- _Directions for this task_: Output only the lines of the entries that follow, starting at the one with "Image resolution: width=820" and running down to the one with "Click the X icon to reset filters", both included and unchanged.
Data under study Block Start
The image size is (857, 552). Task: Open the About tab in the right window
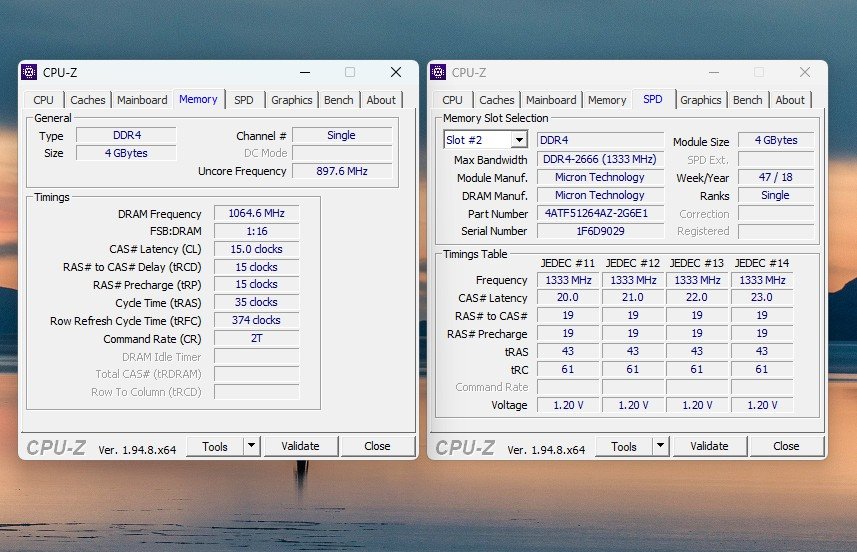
Data under study Block End
Data under study Block Start
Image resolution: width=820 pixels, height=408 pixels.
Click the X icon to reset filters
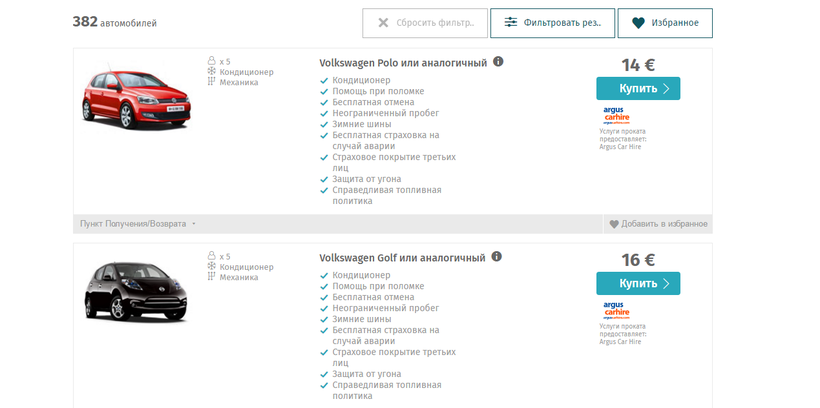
Data under study Block End
Data under study Block Start
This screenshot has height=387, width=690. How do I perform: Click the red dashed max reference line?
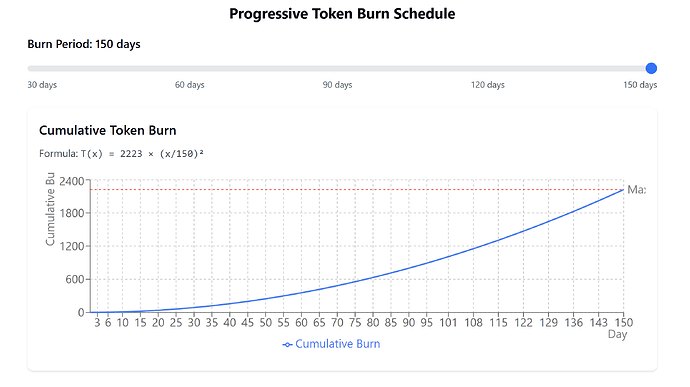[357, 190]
Data under study Block End
- _Response area_:
Image resolution: width=820 pixels, height=408 pixels.
Click the X icon to reset filters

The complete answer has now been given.